→ **WORK ITEM**
Reproduce word for word every line of the entries below, from the line containing "Click the model network sidebar icon" through the final line, and nothing else.

(Saved entries)
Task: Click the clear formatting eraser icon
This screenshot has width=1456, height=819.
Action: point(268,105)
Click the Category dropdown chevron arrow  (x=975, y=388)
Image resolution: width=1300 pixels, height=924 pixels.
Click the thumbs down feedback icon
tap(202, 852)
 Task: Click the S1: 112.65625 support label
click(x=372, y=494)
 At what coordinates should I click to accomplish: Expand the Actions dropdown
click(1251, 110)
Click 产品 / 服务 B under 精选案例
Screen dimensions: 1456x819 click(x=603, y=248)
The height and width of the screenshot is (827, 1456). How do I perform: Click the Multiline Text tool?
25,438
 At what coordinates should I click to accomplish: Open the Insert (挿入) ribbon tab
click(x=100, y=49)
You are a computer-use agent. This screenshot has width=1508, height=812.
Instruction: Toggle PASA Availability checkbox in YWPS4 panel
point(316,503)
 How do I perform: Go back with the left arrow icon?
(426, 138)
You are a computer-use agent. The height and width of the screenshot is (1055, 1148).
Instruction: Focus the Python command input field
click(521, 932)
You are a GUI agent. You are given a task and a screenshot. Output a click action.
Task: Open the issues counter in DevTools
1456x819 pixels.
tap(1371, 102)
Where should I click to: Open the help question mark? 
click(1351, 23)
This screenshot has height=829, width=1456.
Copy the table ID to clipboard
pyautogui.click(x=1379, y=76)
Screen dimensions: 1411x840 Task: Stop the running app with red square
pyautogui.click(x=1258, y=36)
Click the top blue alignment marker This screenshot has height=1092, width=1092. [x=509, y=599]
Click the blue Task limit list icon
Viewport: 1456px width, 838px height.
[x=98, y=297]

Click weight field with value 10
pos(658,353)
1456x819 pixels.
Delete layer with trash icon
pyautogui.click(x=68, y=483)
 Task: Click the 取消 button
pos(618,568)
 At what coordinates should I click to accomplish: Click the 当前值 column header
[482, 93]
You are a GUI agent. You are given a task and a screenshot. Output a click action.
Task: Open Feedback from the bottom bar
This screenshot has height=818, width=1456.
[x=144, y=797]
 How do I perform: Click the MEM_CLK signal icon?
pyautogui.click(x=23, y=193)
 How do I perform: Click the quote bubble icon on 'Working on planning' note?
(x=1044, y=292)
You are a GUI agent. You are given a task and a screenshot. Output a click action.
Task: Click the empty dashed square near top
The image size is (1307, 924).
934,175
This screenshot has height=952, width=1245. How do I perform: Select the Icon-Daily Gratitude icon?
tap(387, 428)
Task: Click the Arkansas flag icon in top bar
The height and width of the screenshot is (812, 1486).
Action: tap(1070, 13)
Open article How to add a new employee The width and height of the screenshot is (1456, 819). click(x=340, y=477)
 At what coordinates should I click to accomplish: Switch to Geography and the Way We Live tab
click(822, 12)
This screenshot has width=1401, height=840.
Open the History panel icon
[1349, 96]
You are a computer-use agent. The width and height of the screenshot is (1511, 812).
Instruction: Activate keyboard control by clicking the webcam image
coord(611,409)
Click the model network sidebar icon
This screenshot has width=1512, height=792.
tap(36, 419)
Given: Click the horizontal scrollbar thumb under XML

→ **EXERCISE ANSWER**
Click the model network sidebar icon
This screenshot has width=1512, height=792.
tap(36, 419)
Given: Click the horizontal scrollbar thumb under XML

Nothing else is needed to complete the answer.